[opendtv] Re: Video compression artifacts and MPEG noise reduction

  • From: "Manfredi, Albert E" <albert.e.manfredi@xxxxxxxxxx>
  • To: <opendtv@xxxxxxxxxxxxx>
  • Date: Tue, 24 Jun 2008 18:09:39 -0400

Craig Birkmaier wrote:

> One thing is clear from the presentations, h.264 with the FRE
> is significantly more efficient than MPEG-2 ( 8 mbps for h.264
> versus 24 mbps for h.262 for essentially the same level of
> perceived quality.)

Honestly, though, isn't there some bone in your body that questions
these assertions, even after real world experience has shown that things
aren't quite so cut and dried?

I saw that same presentation, and all I could conclude is that the
comparison was probably valid for A PARTICULAR MPEG-2 encoding. Or
perhaps, for some odd reason, the result only applied to a very specific
case of compressing 1080 at 24p material. So I did a little searching.

One interesting tid bit I found was that MPEG-2 encoding can be much
more effective if the composition of the GOP is varied in real time,
according to the subject matter. And that decoders can handle this
variation quite nicely.

Another interesting discovery was an explanation of the AVC deblocking
filter. Seems like a completely separate algorithm within AVC, which can
just as easily be applied to MPEG-2, or any other block-based algorithm,
as it can be to AVC. (Very likely what Algolith did.)

Another interesting and not-too-recent improvement was this Digigami


from end of 2005. Which claims that 720p can be compressed in MPEG-2
down to 3 - 7 Mb/s. I assume this means 720 at 24p, presumably DVD
movies. Still, that easily meets the 50 percent improvement over the
normal MPEG-2 rates we have seen quoted to us over the past decade.
(Wasn't 720 at 24p supposed to require an average of 9 to 10 Mb/s in
MPEG-2? Isn't an average of ~5 Mb/s a 50 percent improvement?)

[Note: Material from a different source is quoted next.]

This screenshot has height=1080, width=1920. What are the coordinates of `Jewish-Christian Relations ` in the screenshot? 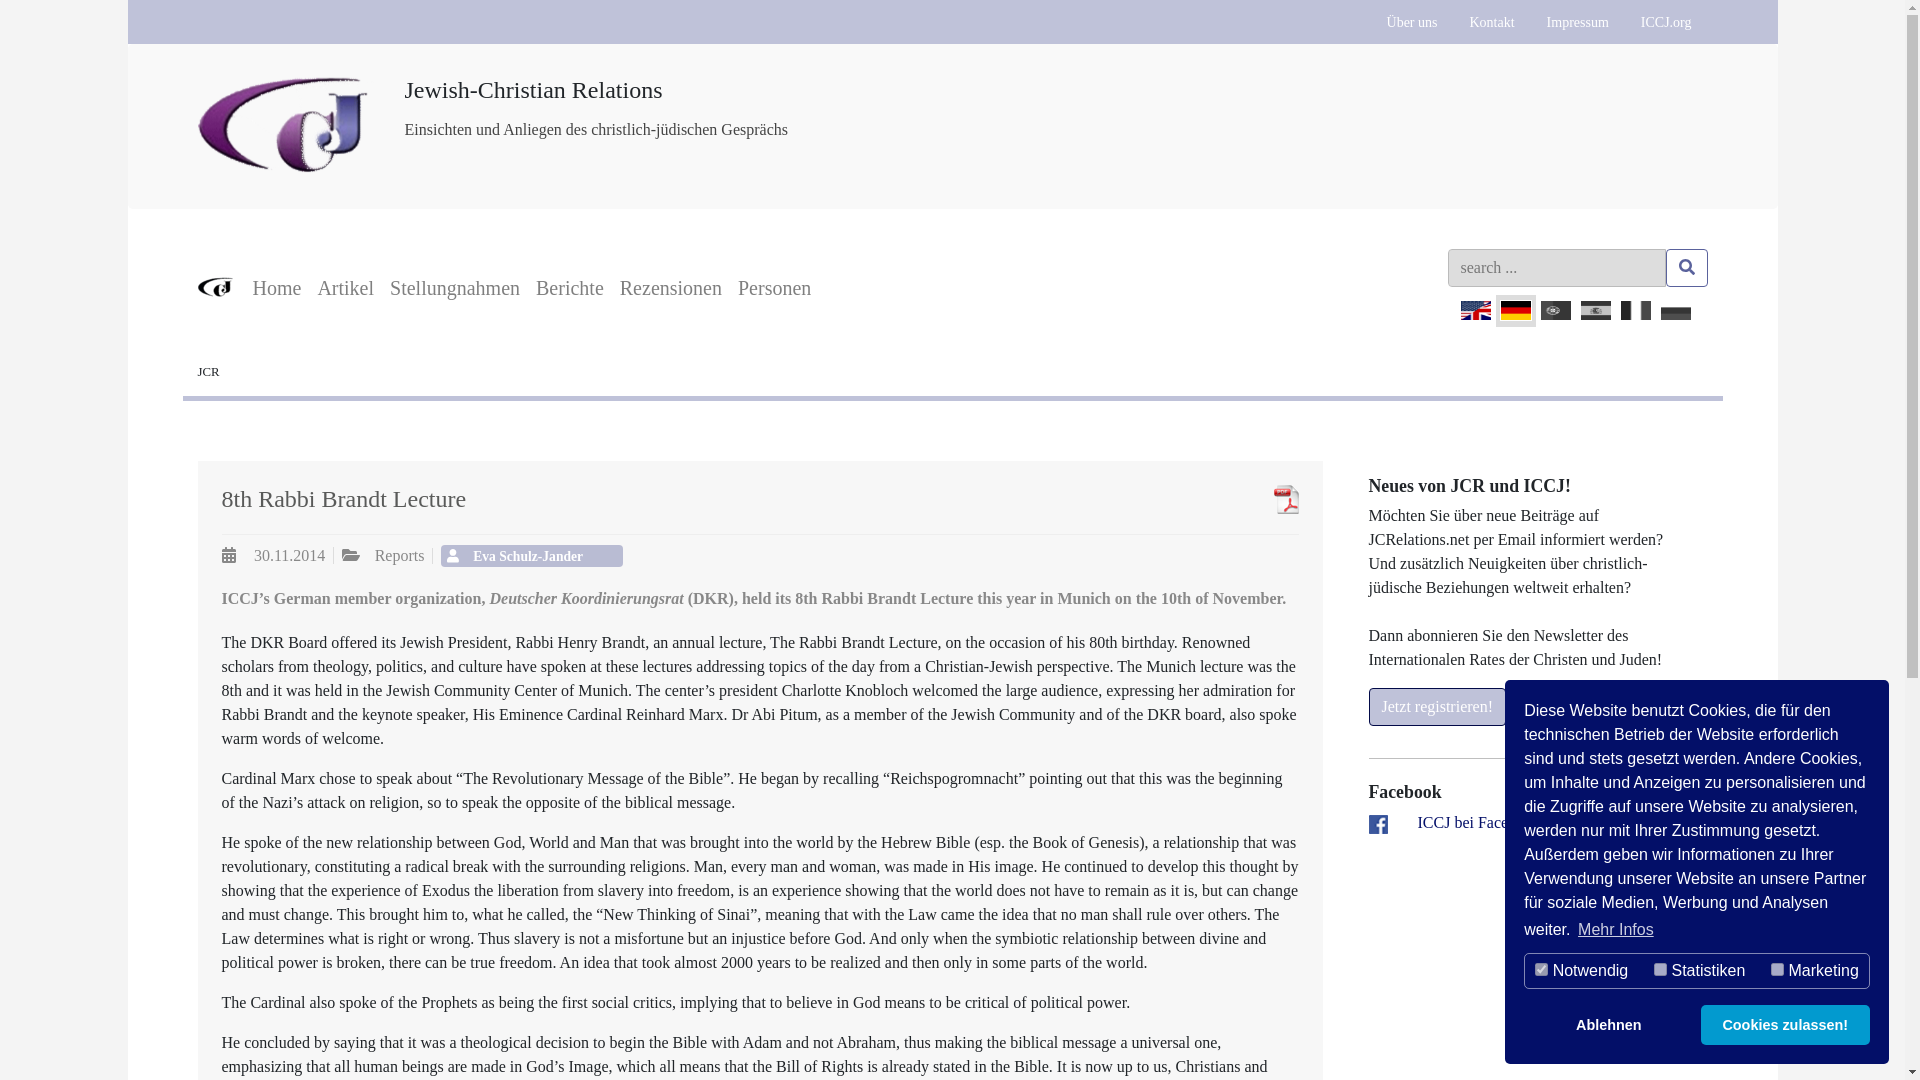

So if the 1080 at 24p file in the presentation was encoded using this
process, would it still require 24 Mb/s for equal quality to the AVC
file at 8 Mb/s? I'll bet you it would not. My bet is that the comparison
would have been far less dramatic if state of the art MPEG-2 techniques
had been used.

There are plenty of articles online that repeat the party line. There
are other articles which present a much more balanced picture of the
codec wars, such as this recent one:


Unless we own IP in AVC, I'm not sure what motivates the constant
exaggeration of the facts. I don't think MPEG-2 encoding is hopeless
just yet. I do think that the comparisons made against MPEG-2 are VERY
often biased, and for obvious reasons. Meanwhile, for systems where
migration to AVC is painful, there seems to be NO EXCUSE for this
pretense that we can't move on without it.